Dogs already know how to keep themselves slim and healthy. They wouldn't need canine weight loss programs if they were able to fend for themselves, and they don't need special weight control food from the vet.

Answer these questions?


    Do you see wild dogs injecting themselves with insulin every day? No!

    Do you see wild dogs going around expressing each others anal glands? No!

    Do you see wild dogs such as wolves and coyotes signing up for an expensive weight loss for dogs program ? No!


So I asked the question earlier on this page, but I'll ask it again...


Do You Have a Fat Dog?

Bet you can't even tell, can you? Do you think it's cute to have an obese dog? Are you one of those people who think a fat dog is funny? I sure hope not.

If you take your dog to the dog park, you will see many other dogs.

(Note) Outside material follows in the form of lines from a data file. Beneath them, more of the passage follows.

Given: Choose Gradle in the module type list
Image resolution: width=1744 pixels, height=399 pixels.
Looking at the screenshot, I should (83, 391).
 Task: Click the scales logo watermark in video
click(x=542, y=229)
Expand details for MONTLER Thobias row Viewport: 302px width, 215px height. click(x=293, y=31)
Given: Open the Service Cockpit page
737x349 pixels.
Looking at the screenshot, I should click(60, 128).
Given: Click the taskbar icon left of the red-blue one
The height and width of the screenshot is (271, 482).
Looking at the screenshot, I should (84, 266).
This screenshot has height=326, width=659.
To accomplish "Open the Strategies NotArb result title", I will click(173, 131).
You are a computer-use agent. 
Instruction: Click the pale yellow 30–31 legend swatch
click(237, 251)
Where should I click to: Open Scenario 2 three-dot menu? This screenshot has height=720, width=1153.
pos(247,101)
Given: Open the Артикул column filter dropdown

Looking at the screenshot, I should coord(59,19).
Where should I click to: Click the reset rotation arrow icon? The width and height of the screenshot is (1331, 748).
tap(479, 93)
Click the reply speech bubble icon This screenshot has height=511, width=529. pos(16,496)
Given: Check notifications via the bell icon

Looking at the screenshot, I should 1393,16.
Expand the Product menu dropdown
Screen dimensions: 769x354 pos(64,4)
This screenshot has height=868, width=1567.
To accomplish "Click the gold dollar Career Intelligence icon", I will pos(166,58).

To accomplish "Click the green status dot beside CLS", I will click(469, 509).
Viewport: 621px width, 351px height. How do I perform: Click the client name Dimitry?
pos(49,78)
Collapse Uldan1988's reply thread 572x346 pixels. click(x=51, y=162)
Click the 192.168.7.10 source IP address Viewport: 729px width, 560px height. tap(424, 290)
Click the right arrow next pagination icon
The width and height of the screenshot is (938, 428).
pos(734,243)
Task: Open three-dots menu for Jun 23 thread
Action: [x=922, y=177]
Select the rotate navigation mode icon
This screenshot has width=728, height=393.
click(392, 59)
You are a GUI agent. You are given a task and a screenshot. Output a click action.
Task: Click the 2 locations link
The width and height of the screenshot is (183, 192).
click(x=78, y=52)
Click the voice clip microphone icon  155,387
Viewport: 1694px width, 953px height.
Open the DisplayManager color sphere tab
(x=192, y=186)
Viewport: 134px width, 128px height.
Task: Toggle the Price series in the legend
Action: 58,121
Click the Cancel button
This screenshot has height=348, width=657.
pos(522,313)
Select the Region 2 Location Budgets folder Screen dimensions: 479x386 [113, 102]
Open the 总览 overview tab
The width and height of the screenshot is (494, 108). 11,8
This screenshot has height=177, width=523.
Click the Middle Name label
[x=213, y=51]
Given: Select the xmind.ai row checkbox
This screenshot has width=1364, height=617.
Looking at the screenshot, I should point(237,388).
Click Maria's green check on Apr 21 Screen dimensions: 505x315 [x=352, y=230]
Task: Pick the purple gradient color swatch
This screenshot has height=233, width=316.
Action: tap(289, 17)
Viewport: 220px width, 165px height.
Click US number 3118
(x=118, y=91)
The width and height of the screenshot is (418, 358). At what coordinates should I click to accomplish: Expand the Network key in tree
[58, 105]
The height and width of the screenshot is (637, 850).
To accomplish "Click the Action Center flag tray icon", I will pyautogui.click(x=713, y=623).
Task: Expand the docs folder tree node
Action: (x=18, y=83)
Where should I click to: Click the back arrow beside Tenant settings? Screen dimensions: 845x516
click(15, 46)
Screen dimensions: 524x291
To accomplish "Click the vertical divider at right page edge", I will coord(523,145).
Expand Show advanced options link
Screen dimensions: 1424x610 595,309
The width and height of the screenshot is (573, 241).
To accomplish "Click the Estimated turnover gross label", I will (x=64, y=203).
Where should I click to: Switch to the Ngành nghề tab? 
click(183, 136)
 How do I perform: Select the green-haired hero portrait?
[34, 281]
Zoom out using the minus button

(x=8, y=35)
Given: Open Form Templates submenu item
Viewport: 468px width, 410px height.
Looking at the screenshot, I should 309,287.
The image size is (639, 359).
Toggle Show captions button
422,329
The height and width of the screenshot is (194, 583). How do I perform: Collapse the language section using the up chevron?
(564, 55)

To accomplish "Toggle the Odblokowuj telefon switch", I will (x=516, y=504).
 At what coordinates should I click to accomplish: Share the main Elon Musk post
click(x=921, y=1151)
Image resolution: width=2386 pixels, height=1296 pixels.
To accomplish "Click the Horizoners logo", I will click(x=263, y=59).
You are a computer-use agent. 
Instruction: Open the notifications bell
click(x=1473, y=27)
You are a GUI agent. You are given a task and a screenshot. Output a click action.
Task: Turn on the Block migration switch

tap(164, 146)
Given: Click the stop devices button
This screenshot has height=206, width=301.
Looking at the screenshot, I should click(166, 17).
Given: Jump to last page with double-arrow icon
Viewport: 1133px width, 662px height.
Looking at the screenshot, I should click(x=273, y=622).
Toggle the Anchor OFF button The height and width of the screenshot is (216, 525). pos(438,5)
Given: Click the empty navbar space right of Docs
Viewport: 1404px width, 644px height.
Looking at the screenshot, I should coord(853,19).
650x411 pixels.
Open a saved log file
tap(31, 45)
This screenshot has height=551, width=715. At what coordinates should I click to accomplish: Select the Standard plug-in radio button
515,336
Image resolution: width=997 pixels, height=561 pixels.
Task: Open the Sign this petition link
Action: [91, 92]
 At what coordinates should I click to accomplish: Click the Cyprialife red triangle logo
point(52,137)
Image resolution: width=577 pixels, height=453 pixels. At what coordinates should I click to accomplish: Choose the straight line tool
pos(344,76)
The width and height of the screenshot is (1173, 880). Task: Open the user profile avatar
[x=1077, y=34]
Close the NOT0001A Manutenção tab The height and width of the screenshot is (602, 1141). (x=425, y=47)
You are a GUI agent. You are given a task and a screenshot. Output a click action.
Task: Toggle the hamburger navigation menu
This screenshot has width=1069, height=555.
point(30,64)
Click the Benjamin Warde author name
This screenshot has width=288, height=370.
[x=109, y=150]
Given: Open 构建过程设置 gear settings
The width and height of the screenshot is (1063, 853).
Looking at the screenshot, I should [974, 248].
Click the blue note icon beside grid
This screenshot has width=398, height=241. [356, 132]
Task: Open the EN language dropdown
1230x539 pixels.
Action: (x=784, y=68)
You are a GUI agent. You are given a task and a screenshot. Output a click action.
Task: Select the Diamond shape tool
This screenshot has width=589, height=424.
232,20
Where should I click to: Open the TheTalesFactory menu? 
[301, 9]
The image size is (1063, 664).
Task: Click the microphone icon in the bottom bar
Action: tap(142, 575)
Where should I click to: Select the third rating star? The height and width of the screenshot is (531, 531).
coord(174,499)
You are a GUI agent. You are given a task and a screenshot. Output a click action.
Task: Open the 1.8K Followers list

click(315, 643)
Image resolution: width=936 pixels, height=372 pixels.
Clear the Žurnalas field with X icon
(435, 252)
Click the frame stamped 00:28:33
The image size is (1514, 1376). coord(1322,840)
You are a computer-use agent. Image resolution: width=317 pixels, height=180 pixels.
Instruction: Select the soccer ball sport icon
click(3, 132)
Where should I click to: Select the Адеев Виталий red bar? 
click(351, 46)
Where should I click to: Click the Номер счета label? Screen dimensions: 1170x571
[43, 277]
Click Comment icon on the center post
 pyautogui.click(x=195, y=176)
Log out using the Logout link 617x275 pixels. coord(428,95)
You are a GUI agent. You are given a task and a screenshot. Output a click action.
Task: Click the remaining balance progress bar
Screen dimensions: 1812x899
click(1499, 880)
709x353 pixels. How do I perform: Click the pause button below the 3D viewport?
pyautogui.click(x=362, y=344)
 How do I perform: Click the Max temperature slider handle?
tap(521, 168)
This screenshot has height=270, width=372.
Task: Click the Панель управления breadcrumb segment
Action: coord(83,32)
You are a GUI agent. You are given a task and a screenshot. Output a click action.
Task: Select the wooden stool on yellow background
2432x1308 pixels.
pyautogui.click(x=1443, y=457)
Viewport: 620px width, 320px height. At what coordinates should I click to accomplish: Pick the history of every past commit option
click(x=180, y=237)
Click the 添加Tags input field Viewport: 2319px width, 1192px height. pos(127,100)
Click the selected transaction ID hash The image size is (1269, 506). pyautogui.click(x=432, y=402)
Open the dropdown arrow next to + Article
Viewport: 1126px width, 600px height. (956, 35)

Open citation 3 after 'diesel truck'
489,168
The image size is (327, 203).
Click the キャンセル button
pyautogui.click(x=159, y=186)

They all look like your dog. Right? Well that's because they're all fat dogs.

If you see one that isn't like this, you will say..." that dog is really skinny "! No, it's the other way around. That one is the healthy dog at the proper weight.

Here's the easy way to tell if your dog is fat. If you can't see the outline of his ribs, he's too fat. If you can't feel his ribs, he's way too fat. If you look down at him and he doesn't have a waistline, narrowing between the ribs and the hips, he's really fat.

You can do this test on yourself too. The criteria is the same.


So what are you going to do about this?


Look, the problem of having an obese dog can be corrected if you care enough to make sure he gets slim, trim and healthy.